Deutsche Bundeswehr will nicht abschieben

Der Befehlshaber des Einsatzführungskommandos der deutschen Bundeswehr, Generalleutnant Hans-Werner Fritz, hat sich gegen einen Einsatz des Militärs zum Grenzschutz und zur Abschiebung von Flüchtlingen ausgesprochen.
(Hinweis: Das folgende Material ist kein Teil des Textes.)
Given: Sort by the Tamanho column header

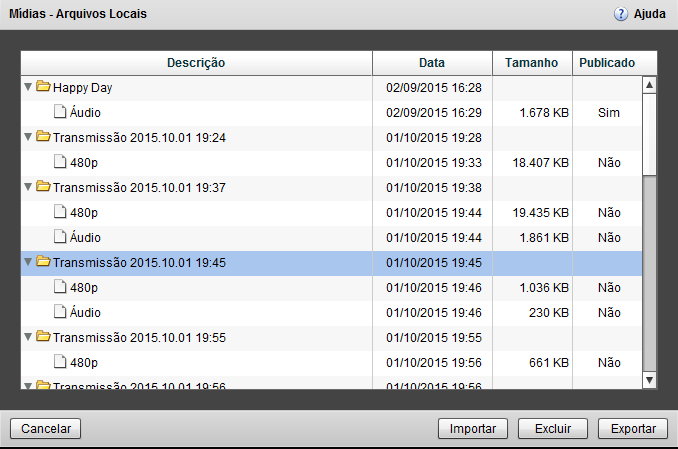Looking at the screenshot, I should pyautogui.click(x=531, y=63).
Der „Bild“-Zeitung (Samstag-Ausgabe) sagte Fritz: „In der Vergangenheit haben wir die Aufgaben von Polizei und Bundeswehr immer strikt getrennt. Und ich bin sehr dafür, dass das auch in Zukunft so bleibt.“ Dass die Bundeswehr wegen der Flüchtlingskrise künftig verstärkt im Inland eingesetzt werden könne, schloss er aus. „Unser Auftrag ist klar definiert und durch das Grundgesetz begrenzt.“

Strengeres Asylgesetz

In Deutschland traten mit Stichtag heute eine Reihe von Verschärfungen im Asylrecht in Kraft. Unter anderem sollen Asylwerber künftig deutlich länger als bisher in Erstaufnahmeeinrichtungen bleiben und dort möglichst nur Sachleistungen bekommen. In bestimmten Fällen sind auch deutliche Leistungskürzungen vorgesehen. Das Gesetzespaket ist nicht unumstritten.
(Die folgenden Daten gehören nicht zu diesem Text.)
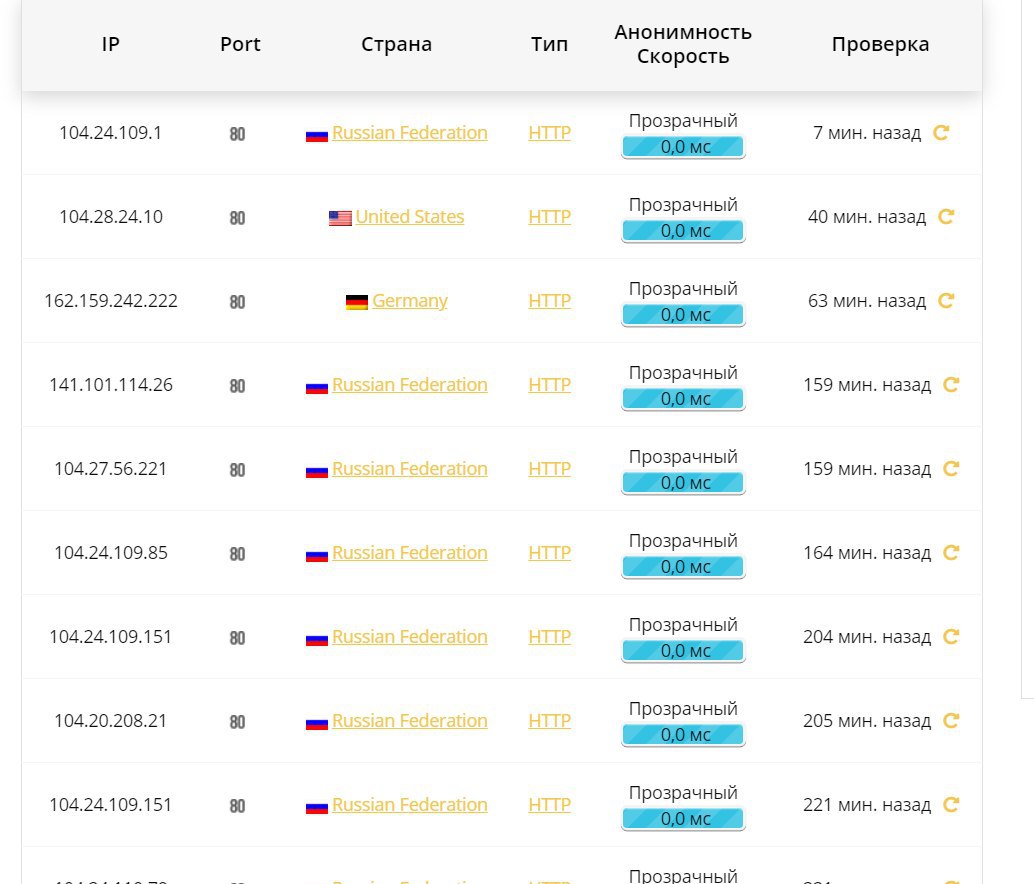Open United States country link
1034x884 pixels.
[410, 217]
Eine weitere Maßnahme: Wenn bei einem abgelehnten Asylwerber die Frist zur freiwilligen Ausreise abgelaufen ist und eine Abschiebung ansteht, wird der Termin nicht vorab angekündigt. So soll ein Untertauchen des Betroffenen verhindert werden.
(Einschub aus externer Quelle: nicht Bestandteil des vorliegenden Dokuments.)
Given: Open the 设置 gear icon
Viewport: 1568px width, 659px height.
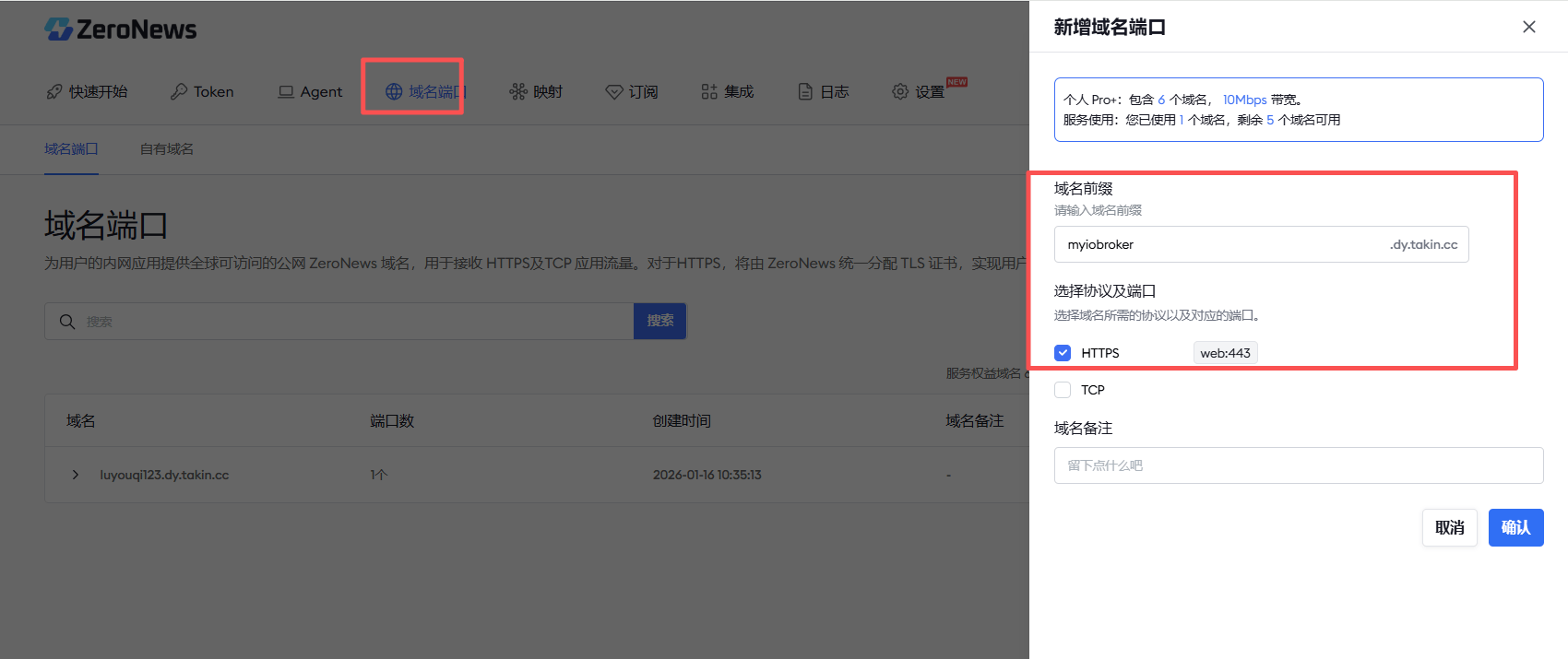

Außerdem werden drei weitere Balkan-Länder - Albanien, das Kosovo und Montenegro - als „sichere Herkunftsstaaten“ eingestuft, um Asylwerber von dort schneller in ihre Heimat zurückschicken zu können. Auf der anderen Seite soll durch den Abbau bürokratischer Hürden die Einrichtung neuer Flüchtlingsunterkünfte einfacher werden. Asylwerber mit guter Bleibeperspektive sollen Zugang zu Integrationskursen bekommen.